Today I drove my Prius Plug-in from my home almost to the highway in EV mode. When about one minute from the highway, I pushed the PWR mode button twice, on and off, and the ice came on for warmup. All the green symbols above the speedometer were cleared. I then again pressed ECO to bring back that mode. I believe the vehicle was in what I think of as blended HV mode. This mode blends the extra battery capacity of the Plug in with the ICE. After a 40 mile trip, the available EV miles dropped from 13.9 to 1.2, and the trip meter registered 76 MPG. I went up and down a serious hill which probably reduced the mileage. I believe there are two HV modes. The blended HV mode I used today, and a normal HV mode that operates like a standard Prius and attempts to not deplete available EV miles, saving them for later city driving. I think the normal HV mode is entered by toggling the EV/HV button until the green HV symbol appears above the speedometer next to the ECO symbol. I haven't used the PWR mode yet, but I am guessing it will blend because it removed the green HV symbol.
I saw the same thing on my way into work this morning. I had about a 1 mile drive to the freeway during which my EV range dropped from 13.1 to 10.6. Once on the highway, I was driving between 60 and 70 mph with the ICE on. At about 18 miles, my EV range had dropped to nothing. I think the car was treating the battery as a big power-assist to supplement the ICE. As such, I may not have used as much gas during the initial stage, but I lost the EV miles I was hoping to save for the ride home. I will try your suggestion in the morning and see if it works.
EV mode is basically the charge depletion (CD) mode.
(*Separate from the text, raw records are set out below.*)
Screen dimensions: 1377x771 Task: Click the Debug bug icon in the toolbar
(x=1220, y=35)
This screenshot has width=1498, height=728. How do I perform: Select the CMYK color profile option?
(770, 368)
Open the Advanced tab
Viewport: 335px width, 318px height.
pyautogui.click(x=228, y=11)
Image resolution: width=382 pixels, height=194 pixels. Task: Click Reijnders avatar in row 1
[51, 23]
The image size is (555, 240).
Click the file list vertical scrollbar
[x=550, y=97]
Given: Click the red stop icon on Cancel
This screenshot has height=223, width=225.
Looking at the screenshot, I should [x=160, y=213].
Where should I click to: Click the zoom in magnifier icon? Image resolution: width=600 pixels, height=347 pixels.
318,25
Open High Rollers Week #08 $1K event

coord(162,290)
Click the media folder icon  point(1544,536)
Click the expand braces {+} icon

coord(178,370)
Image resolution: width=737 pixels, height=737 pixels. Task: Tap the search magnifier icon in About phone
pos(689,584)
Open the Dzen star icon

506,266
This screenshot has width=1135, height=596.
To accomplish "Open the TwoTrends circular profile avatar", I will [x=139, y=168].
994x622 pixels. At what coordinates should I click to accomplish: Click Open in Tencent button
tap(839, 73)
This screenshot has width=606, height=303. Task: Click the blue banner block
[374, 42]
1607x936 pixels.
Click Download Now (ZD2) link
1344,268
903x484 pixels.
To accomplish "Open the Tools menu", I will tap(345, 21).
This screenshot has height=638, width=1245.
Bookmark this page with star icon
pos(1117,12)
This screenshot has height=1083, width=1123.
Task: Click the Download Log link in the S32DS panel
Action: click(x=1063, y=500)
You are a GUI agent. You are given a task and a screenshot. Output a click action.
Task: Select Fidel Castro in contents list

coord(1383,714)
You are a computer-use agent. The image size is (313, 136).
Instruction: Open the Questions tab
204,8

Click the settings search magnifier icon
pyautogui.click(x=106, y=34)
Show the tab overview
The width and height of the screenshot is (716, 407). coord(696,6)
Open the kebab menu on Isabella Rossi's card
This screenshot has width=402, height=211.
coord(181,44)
Even if the gas engine assists, the car will continue to deplete the battery without hurting gas MPG. Ex: If the gas engine is making minimum power needed for max efficiency, blending battery power would lower the gas mileage. In that scenario, the battery will not be depleted at the moment. HV mode is charge sustain (CS) mode. There is a target battery state of charge, probably soc% when you pressed the EV/HV button. Depending on acceleration or braking, the battery charge will go up and down. The car will discharge or recharge the battery to maintain the target.
If you want to save the battery charge, hit the EV/HV button when you are on the highway. The PHV starts in EV mode by default and it'll deplete the battery any chance it gets. To avoid that you go into HV mode where it'll hold the charge.
I've noticed a similar mode on my non-plugin prius if the SOC is at least 7/8 bars; I get 75+mpg while going 65+mph. Obviously with me having a non-plugin it doesn't last very long. It is interesting to see how long this charge does last for plugin Priuses, and makes me wonder if perhaps this "blended HV" mode may make the plug-in Prius more viable for longer commutes like I have (35 miles/direction, mostly highway)
26 miles. (13 "free" miles, 13 miles at 50mpg. 13mi/50=0.26 gallons, 26 miles/0.26 gallons=100mpg). The trick of course is to try and do better than that, by using the electrons for ICE assist, rather than pure propulsion. You and I know that can work -very- well with practice. If the PiP used what the user has entered into the Nav system (or "knows" I am going to work etc) then it could easily beat that by choosing when to use each power source more carefully.